According to data from the NGO Shipbreaking Platform, Bangladesh topped the list of nations that dismantled ships in 2021, ahead of Pakistan and India, despite the fact that only 45 of the 158 shipbreaking yards in Chattogram are now in operation.

Various mishaps

According to the most recent statistics from the platform, which was made public on February 1, 443 oceangoing commercial ships and offshore equipment would be sold for scrap in 2022.

On the tidal shores of Bangladesh, India, and Pakistan, 292 huge tankers, bulkers, floating platforms, cargo, and passenger ships ended up in a dirty and hazardous breakdown.

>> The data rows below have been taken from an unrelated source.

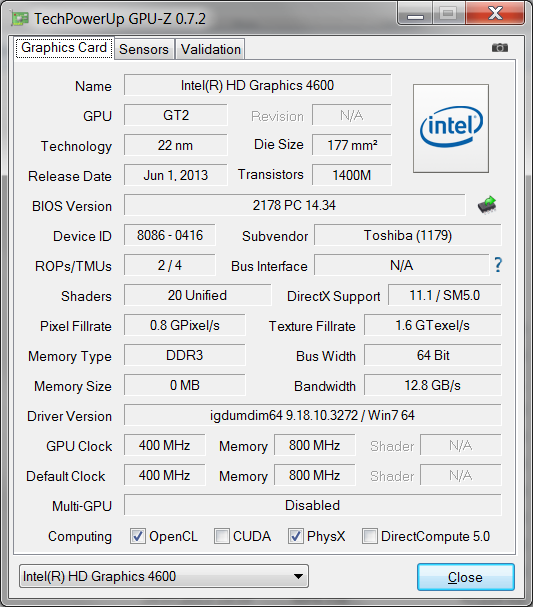The height and width of the screenshot is (607, 533).
Task: Click the BIOS save chip icon
Action: pos(487,205)
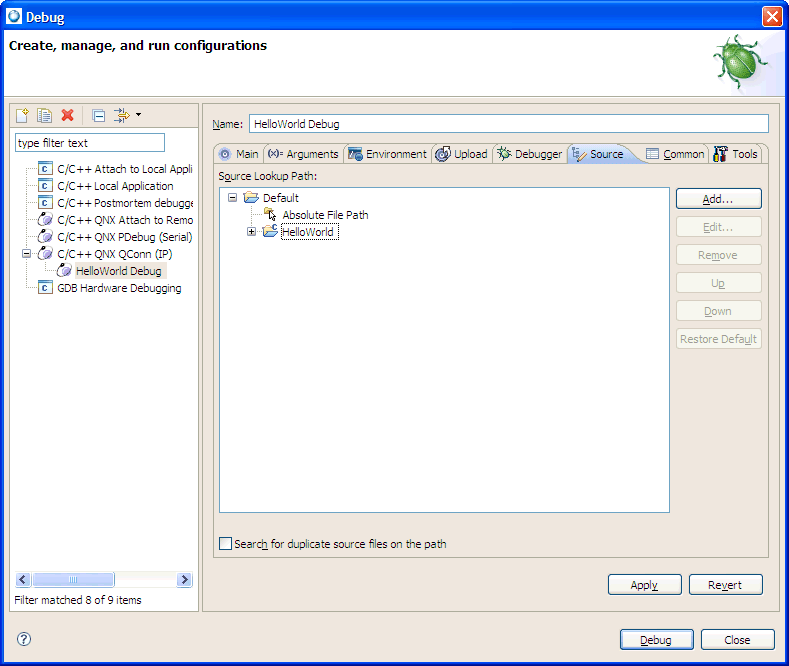The image size is (789, 666).
Task: Delete selected configuration with red X icon
Action: [x=68, y=116]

Additionally, it stated that while dismantling these vessels in Chattogram, at least 10 workers died and 33 others were hurt.

Local reports also claimed three injuries in Gadani, Pakistan, and three deaths in Alang, India. Some of these mishaps happened on board ships that belonged to well-known maritime firms, including Berge Bulk, Sinokor, and Winson Oil.

The NGO Shipbreaking Platform is a global alliance of organisations with a base in Belgium that strives to undo the environmental harm and human rights violations brought on by shipbreaking operations.

Negative impact 

Local shipbreakers and recyclers claim that steel rerolling mills and barge shipbuilders are the primary users of shipwreck material.

In Bangladesh, over 70% of the demand for scrap is imported, with the remaining 30% being satisfied by the domestic industry.

The lack of scrap in the current economic climate, according to Philip Barua, head of brand and communication at GPH Ispat Bangladesh, has had a negative impact on the market.

According to him, several shipbreaking yards around the nation are experiencing losses this year as a result of having to account for significant increases in US dollar prices due to the taka’s depreciation.

The Dollar Crisis

The US currency crisis has prompted the closure of 30 shipbreaking yards in the last year, costing 10,000 jobs, according to figures from the BSBRA and Ship-breaking Workers’ Trade Union Forum.

There are 185 shipbreaking yards in Chattogram that are mentioned, but only around 50 are really working at any given time. As scrap vessel imports fell, 30 of them are currently closed, according to BSBRA President Md Abu Taher, who spoke to The Daily Star.

“The dollar crisis is the root cause of the shipbreaking industry’s plight. We are unable to import scrap ships from the Russia belt due to the war,” he said.

“Apart from this, due to the increase in freight charges, the number of scrap ships in the international market has decreased due to which the owners are not easily declaring ship abandonment,” Taher added.

Tapan Dutta, the convener of the Ship-breaking Workers’ Trade Union Forum, said at least 10,000 workers in the sector have lost their employment as a result.

“Citing the slump in business, yard owners failed to pay many of their employees. All shipbreaking yards will shut down if this keeps on,” he added.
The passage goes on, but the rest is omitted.